■ **Your task**
In the data below, copy everything from the line containing "Task: Switch to the SCRIPT tab" down to the line containing "[x=735, y=95]", both lines included, reproducing each line unchanged.

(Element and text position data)
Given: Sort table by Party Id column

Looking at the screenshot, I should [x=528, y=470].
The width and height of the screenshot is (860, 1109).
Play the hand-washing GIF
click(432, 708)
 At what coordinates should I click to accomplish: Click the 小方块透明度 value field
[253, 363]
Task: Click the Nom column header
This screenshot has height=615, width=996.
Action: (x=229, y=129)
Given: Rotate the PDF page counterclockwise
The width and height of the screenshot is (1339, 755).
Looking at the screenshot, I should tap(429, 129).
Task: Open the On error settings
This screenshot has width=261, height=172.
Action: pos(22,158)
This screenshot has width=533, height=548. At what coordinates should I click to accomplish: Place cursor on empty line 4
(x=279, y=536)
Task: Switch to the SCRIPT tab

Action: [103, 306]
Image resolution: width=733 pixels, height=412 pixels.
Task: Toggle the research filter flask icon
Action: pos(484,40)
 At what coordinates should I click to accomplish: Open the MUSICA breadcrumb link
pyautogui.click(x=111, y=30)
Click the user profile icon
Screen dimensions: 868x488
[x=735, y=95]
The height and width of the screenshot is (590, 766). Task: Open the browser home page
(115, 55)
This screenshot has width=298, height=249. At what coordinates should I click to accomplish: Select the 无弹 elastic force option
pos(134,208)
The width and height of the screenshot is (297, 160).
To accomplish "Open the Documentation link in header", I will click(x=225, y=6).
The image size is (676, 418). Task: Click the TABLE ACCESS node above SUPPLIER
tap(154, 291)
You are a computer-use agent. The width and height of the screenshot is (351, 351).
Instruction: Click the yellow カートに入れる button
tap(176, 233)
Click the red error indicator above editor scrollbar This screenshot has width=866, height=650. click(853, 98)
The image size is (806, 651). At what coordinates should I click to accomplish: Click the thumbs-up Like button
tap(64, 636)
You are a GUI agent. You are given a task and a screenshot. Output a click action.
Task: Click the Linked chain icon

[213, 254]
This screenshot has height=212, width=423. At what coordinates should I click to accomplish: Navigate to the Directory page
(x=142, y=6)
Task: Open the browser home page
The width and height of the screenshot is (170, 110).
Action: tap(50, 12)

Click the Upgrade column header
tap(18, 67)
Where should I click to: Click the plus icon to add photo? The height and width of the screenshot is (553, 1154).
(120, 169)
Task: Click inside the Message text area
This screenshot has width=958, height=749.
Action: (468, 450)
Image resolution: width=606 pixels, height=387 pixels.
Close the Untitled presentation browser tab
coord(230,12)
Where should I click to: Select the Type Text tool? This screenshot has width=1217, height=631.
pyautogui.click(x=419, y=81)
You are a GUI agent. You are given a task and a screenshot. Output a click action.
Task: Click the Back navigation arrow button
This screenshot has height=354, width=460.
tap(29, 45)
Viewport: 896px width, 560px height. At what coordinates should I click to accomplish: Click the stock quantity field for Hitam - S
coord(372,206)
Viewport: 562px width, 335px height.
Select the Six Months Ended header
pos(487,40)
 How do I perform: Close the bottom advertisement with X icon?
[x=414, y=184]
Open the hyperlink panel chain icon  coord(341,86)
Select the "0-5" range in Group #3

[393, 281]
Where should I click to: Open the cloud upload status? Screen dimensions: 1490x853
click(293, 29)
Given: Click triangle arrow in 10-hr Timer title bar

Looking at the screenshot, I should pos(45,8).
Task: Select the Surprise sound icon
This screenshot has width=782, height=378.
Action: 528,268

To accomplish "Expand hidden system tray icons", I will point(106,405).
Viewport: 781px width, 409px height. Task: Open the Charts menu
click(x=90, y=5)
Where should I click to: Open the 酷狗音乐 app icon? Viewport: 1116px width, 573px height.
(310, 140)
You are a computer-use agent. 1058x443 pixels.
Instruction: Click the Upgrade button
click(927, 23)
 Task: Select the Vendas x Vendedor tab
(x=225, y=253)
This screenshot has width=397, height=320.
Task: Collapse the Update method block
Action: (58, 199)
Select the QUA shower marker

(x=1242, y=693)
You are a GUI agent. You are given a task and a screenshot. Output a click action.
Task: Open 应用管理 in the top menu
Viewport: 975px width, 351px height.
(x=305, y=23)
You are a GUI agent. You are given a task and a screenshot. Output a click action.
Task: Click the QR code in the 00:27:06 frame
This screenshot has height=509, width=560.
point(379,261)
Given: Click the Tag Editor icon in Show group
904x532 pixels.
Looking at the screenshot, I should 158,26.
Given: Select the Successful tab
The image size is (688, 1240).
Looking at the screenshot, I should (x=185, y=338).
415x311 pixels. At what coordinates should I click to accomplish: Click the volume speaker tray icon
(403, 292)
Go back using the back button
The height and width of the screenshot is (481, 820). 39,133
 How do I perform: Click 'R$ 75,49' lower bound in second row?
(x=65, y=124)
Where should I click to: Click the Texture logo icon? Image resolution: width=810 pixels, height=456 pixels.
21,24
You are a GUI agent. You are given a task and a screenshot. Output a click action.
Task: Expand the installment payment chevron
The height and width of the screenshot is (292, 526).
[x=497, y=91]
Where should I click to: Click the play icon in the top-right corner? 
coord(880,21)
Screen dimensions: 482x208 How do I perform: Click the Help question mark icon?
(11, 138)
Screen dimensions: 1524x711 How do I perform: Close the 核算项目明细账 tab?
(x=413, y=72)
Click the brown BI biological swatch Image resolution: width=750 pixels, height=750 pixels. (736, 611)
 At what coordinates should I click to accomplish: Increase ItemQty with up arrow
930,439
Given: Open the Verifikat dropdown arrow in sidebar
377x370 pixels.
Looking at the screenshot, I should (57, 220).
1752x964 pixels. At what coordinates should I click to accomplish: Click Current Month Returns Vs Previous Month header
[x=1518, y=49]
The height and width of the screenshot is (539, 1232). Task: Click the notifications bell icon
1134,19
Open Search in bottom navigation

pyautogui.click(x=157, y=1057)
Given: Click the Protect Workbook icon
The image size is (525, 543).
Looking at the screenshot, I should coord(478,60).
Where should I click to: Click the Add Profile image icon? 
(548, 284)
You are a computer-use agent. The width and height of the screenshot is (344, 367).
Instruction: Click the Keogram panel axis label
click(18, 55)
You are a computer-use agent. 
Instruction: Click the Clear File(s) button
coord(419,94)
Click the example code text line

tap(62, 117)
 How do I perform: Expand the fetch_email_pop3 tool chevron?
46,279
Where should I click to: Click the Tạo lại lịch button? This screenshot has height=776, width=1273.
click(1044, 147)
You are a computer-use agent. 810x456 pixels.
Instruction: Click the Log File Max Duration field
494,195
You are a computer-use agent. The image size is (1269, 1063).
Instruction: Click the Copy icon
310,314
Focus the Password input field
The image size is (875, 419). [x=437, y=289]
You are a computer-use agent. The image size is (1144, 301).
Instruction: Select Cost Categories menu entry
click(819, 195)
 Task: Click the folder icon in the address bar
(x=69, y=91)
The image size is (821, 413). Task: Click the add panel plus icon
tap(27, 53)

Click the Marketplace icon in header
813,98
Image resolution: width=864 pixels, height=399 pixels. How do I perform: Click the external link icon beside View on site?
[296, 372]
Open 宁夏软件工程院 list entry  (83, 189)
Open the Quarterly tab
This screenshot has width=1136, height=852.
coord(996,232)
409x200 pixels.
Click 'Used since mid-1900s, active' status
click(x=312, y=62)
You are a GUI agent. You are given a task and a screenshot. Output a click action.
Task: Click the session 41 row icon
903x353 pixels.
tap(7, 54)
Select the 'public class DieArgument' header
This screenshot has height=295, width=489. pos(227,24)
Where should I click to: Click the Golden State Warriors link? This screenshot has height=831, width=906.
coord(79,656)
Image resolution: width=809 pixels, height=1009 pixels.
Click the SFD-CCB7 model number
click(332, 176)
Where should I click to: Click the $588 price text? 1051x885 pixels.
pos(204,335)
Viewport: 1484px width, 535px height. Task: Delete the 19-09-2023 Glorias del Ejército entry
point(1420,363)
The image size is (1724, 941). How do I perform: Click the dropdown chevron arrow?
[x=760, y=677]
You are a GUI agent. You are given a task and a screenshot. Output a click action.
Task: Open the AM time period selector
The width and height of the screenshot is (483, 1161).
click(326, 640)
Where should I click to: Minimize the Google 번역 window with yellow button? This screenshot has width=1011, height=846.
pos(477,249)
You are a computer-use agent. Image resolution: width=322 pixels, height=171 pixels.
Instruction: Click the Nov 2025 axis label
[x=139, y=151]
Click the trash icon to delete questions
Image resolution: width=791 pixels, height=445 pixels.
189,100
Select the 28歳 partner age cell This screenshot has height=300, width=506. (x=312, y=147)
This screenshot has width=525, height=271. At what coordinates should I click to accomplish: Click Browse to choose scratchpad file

■ **Expected answer**
Task: Switch to the SCRIPT tab

Action: [103, 306]
Image resolution: width=733 pixels, height=412 pixels.
Task: Toggle the research filter flask icon
Action: pos(484,40)
 At what coordinates should I click to accomplish: Open the MUSICA breadcrumb link
pyautogui.click(x=111, y=30)
Click the user profile icon
Screen dimensions: 868x488
[x=735, y=95]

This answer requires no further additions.